If I may interject as somebody who has actually put considerable study into simply the practical aspects of this problem, in response to the first writeup in this node:

Supposing there are 'infinite' universes (a universe for every possible movement of every possible quantum in every possible location in time and space), that would mean that not only are there inevitably bound to be universes containing entities who have the technology to travel to other universes, but there are inevitably bound to be very very many universes that are virtually identical to each other.
This means that any given universe-traveller would not have to visit every single 'version' of one universe in order to have studied or exploited it.

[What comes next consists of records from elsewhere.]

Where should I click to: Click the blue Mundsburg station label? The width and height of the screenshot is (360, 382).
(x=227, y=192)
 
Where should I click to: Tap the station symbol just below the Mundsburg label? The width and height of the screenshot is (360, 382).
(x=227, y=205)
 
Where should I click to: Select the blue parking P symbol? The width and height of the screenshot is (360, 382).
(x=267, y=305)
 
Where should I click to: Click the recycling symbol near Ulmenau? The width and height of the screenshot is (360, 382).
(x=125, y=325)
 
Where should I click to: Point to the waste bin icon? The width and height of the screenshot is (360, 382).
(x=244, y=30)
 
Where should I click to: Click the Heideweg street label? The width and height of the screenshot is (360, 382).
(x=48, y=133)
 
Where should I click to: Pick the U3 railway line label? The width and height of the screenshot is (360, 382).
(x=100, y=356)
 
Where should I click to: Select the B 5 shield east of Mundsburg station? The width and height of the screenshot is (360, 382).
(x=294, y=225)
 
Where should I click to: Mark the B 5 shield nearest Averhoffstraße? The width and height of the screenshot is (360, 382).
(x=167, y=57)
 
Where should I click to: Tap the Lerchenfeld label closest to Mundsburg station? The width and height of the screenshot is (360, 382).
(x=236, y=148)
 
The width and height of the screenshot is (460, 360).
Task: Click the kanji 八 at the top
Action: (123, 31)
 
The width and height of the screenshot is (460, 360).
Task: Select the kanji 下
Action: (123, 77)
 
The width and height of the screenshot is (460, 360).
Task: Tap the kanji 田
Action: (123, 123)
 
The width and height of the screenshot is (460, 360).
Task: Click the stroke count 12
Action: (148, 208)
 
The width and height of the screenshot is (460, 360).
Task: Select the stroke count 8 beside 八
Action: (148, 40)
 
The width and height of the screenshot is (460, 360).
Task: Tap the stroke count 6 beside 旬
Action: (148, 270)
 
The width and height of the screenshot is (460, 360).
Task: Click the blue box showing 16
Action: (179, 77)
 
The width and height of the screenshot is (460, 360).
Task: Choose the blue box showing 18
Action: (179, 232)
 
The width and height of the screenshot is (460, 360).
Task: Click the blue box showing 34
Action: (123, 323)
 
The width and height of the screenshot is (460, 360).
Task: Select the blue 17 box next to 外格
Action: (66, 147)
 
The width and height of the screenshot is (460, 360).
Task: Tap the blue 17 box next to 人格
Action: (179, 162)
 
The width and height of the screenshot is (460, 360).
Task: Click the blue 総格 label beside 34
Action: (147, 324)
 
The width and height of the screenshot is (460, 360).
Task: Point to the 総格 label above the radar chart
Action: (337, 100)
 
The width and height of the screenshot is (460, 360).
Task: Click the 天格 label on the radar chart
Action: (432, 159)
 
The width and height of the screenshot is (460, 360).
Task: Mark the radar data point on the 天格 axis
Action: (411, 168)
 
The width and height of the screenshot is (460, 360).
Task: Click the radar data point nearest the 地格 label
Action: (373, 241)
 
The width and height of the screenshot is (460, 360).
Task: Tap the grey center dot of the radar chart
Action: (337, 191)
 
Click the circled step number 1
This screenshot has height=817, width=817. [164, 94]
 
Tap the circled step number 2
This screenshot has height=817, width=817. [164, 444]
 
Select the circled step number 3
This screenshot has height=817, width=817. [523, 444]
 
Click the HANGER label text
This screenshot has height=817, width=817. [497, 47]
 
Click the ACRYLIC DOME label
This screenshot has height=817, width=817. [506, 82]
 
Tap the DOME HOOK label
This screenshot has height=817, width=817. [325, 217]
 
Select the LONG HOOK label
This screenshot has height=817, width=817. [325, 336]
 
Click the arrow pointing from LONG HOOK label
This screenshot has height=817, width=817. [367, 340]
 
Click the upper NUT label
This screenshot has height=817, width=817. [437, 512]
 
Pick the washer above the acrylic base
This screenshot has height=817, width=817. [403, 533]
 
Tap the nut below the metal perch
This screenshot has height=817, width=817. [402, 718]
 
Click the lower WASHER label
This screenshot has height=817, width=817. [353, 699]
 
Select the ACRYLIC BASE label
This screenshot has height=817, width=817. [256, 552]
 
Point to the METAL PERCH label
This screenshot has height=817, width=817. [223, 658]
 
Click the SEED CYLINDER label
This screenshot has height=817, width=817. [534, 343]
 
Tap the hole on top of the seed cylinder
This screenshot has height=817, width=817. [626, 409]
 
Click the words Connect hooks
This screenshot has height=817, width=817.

Think of it in terms of Borges' "Library of Babel". In the short story, the library contains a vast number of books with the same number of letters on every page, and the same number of pages. The number of books is ridiculously vast, but it is not truly infinite, because there is only one of each precisely-oriented series of letters and pages. Even so, there could potentially be literally billions of books which are identical except for a single letter out of place. There could be hundreds of billions of books identical but for a single word different. If you had a billion copies of "A Wrinkle in Time", even if you changed one letter or one whole word, it would still read to you as the same story contained in any other copy of "A Wrinkle in Time".

Now apply this to any visitors with advanced, universe-travelling technologies. Suppose their mission is exploratory. They will already know that in a given 'sector' of every possible reality, there will be a vast number of nearly-identical universes. They only have to pick one to research to know the gist of all the rest which bear a strong similarity to it.

In other words, for all we know, we've already had visitors, or another version of this universe has already had visitors, and we simply weren't in the place and time to notice them being here/there. They may simply have gotten all their data from a nearly-identical universe.

In the case of exploitative missions, if you have virtually unlimited realities to exploit, the chance of finding any single, specific reality is effectively so low as to be probability-zero.

After some /msg discussion with Pandeism Fish, I decided it would be suitable to add these points to the writeup.
First Pandeism Fish suggested a Universe destroying Universes, to which I replied "If you destroy three hundred trillion universes, it still doesn't go anywhere near infinity."
Pandeism Fish suggested a Universe destroying ALL other Universes, and I replied "If such a way exists, then it would cease to work immediately, because the 'one' that remains in existence would, at Second 1 following the destruction of the last of the other universes, itself create infinitely more universes with the infinite minute variations in movement of quanta. It's a self-defeating proposition."
Pandeism Fish suggested a Universe perpetually destroying other Universes, and I replied: "if ANY universe had found a way to destroy ALL the others but itself... then you and I could not possibly be having this conversation."